At the time of writing this article, Bitcoin is down more than 6% as it is correcting from its highs. Despite the rise in adoption by institutional investors, Bitcoin has found sellers in the wake of negative headlines from the newly appointed US Secretary of the Treasury Janet Yellen.
As Christine Lagarde did a week earlier, the head of the European Central Bank (ECB), Janet Yellen expressed concern that cryptocurrencies are being used for money laundering. Therefore, investors fear more regulation, which justifies depreciation.
Bitcoin is viewed as an alternative digital investment by many of the market participants.

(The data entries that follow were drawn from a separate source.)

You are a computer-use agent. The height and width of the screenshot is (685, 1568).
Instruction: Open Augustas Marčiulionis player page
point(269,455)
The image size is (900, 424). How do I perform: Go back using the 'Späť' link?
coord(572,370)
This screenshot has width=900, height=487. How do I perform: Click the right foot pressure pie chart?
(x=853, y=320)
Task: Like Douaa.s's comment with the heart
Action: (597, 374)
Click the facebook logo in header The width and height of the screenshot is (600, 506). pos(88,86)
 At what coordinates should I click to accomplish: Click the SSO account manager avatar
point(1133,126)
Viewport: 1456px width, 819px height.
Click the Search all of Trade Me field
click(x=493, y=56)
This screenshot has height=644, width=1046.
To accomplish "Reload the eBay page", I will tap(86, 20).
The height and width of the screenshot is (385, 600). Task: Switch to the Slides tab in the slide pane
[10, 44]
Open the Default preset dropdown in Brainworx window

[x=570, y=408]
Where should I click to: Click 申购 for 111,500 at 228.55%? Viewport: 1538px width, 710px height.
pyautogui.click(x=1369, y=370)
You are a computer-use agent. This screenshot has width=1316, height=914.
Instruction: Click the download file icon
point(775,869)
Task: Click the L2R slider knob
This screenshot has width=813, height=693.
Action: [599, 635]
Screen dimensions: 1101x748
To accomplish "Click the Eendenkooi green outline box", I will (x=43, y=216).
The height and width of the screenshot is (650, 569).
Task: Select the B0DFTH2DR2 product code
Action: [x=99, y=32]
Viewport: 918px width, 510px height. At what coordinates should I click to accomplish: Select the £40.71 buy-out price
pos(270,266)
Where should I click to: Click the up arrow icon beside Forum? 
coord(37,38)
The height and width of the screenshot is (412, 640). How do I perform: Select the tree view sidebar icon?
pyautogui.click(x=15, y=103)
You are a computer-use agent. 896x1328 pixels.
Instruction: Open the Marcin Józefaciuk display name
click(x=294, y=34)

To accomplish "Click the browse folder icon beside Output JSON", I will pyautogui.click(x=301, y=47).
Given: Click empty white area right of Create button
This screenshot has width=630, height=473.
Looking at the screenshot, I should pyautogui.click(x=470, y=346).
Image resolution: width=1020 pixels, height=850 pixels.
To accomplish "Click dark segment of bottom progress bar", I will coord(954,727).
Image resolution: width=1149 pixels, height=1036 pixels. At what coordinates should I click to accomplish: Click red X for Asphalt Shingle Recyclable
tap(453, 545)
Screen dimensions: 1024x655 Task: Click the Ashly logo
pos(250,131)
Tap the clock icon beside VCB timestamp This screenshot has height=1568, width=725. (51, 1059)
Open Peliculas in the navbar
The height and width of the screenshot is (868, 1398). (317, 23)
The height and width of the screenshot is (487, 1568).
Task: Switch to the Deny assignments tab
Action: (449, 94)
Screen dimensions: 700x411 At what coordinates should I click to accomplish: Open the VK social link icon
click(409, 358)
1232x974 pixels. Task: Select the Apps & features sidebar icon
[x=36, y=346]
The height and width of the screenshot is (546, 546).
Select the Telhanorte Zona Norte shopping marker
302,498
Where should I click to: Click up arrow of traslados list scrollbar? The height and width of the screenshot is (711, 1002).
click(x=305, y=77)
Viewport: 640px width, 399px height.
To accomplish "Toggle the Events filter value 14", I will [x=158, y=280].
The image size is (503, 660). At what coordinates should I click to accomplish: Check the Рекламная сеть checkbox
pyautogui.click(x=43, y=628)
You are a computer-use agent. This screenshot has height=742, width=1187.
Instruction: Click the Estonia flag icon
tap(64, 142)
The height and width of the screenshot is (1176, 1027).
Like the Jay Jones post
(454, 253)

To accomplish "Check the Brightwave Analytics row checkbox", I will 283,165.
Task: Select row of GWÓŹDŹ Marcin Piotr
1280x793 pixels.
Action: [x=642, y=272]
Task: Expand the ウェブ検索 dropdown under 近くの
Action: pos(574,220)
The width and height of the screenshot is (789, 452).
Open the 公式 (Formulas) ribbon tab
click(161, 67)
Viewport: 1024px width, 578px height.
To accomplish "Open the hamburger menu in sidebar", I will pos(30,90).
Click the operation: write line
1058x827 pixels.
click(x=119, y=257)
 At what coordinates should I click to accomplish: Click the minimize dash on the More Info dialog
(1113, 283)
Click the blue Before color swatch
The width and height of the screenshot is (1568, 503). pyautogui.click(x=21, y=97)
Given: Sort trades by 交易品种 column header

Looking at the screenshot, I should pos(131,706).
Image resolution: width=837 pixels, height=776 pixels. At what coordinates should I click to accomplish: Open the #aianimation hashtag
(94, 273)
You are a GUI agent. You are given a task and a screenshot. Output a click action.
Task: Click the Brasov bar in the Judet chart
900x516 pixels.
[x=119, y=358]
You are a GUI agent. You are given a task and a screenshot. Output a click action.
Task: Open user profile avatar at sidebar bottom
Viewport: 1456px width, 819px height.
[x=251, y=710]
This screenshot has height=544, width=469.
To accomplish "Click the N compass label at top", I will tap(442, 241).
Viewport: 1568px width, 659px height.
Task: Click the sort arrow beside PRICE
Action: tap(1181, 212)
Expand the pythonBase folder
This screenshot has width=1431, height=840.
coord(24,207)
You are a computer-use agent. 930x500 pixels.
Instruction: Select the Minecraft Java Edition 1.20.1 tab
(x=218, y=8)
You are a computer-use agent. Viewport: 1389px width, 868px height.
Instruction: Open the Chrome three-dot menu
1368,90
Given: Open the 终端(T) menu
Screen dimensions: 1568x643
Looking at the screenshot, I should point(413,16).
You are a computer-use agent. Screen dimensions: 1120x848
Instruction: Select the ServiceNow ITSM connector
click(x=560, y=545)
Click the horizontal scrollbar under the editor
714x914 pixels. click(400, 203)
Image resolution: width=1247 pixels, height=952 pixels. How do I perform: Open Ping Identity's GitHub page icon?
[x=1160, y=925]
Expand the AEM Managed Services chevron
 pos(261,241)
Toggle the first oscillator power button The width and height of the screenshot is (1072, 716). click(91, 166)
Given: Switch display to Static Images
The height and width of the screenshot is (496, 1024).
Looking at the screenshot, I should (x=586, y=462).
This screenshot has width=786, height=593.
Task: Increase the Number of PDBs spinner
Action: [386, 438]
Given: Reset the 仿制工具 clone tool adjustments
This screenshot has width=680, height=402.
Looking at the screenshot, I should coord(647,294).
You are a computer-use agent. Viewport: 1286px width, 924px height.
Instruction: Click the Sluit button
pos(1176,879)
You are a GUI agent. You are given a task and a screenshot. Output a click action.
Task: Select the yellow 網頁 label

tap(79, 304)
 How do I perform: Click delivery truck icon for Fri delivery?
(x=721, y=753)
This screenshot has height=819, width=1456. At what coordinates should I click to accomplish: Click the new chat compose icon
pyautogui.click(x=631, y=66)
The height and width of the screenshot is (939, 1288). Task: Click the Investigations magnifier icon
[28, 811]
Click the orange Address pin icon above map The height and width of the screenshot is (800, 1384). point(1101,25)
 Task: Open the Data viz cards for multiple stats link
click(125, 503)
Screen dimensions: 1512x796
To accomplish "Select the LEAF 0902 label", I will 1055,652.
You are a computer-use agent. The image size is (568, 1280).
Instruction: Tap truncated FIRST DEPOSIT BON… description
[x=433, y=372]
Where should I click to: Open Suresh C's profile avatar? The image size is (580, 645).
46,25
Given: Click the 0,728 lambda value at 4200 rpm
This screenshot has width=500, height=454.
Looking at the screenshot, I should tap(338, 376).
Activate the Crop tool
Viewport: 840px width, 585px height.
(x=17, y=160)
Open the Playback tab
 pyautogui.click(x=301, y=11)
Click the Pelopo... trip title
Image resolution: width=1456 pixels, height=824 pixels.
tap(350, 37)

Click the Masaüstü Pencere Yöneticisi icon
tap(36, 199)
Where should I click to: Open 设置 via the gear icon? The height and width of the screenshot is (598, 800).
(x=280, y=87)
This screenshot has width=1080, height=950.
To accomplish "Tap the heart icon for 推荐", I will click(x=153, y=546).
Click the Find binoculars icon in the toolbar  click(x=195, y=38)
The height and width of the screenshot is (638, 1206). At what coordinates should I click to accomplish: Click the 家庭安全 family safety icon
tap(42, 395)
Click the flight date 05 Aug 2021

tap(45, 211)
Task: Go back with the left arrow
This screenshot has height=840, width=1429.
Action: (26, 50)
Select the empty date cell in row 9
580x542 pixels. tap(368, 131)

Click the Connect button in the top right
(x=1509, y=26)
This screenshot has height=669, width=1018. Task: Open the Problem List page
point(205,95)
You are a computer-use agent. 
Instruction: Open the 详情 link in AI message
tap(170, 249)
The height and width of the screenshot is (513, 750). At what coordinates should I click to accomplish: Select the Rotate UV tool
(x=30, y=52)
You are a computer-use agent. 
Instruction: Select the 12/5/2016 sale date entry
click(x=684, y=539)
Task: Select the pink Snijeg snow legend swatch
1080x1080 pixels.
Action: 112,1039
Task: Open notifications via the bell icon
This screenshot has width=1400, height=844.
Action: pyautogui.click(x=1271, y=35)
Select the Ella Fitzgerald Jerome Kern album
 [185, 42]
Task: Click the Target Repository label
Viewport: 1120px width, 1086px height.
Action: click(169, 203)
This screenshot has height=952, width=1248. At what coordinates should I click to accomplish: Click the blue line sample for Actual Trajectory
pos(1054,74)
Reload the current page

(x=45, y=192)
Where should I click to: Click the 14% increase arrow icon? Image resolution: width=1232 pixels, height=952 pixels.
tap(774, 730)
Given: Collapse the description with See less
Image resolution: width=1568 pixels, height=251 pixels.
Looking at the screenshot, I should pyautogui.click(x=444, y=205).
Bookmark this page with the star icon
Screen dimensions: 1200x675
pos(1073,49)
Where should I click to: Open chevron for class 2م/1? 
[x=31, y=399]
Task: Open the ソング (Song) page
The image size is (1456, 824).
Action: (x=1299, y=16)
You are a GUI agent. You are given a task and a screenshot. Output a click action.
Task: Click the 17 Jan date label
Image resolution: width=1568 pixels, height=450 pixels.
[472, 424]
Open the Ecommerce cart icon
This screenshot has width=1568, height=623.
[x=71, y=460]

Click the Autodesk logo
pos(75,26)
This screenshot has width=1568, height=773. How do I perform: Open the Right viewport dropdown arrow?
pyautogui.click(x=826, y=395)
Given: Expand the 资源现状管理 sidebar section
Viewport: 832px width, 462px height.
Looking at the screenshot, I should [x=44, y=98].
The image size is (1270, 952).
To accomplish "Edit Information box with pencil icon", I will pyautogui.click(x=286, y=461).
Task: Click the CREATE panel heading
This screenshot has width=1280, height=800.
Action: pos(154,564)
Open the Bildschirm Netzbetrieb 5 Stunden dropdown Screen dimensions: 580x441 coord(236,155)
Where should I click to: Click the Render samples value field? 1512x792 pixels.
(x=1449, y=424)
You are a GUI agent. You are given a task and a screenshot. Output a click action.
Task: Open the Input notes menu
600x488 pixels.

Like gold, which is a physical alternative investment, investors in Bitcoin look at the potential diversification benefits it brings.
However, Bitcoin is nothing like gold. And here we explain it.
Bitcoin vs Gold, what are the differences?
Before continuing this analysis on bitcoin vs gold, it is worth remembering that the comparison made here is relative to the role of both assets in a portfolio. Therefore, we approach the issue from an investment point of view.
First, there is no precedent that guarantees that Bitcoin is able to maintain its value during any crisis. Gold, however, has proven it time and time again throughout history.
Second, the lack of regulation of cryptocurrencies. If regulators try to regulate the industry properly (for example, to alleviate the environmental disaster caused by Bitcoin mining), many miners would not be able to continue their activity at the slightest drop in price. Gold, however, does not have those problems.
Third, the volatility is too extreme for Bitcoin to be compared to gold. At the beginning of this article, the decrease of 6% in BTC on the day was recorded. At the time of writing this paragraph, the drop is already 7.57% and, probably, it will increase at the moment of finishing this content, either up or down, it does not matter. For most investment managers, this volatility, although desirable on the one hand, exerts great pressure on the downside. After all, if you have an asset, you own it with all the good and bad that it entails.
At the beginning of the trading year, Bitcoin fell 26%. With this all said, since it is an unequivocal sign that we are facing a speculative asset. Gold, on the other hand, could not fall to zero for the simple reason that it has physical properties other than those required by the investing world (that is, it has an industrial use).
Based on all of this, Bitcoin appears to be based on faith. It’s about the faith of its users that there will always be someone to buy it and also faith in the technology behind it: DLT (Distributed Ledger).
Until this changes, Bitcoin’s penetration into the investment mainstream will continue to present difficulties.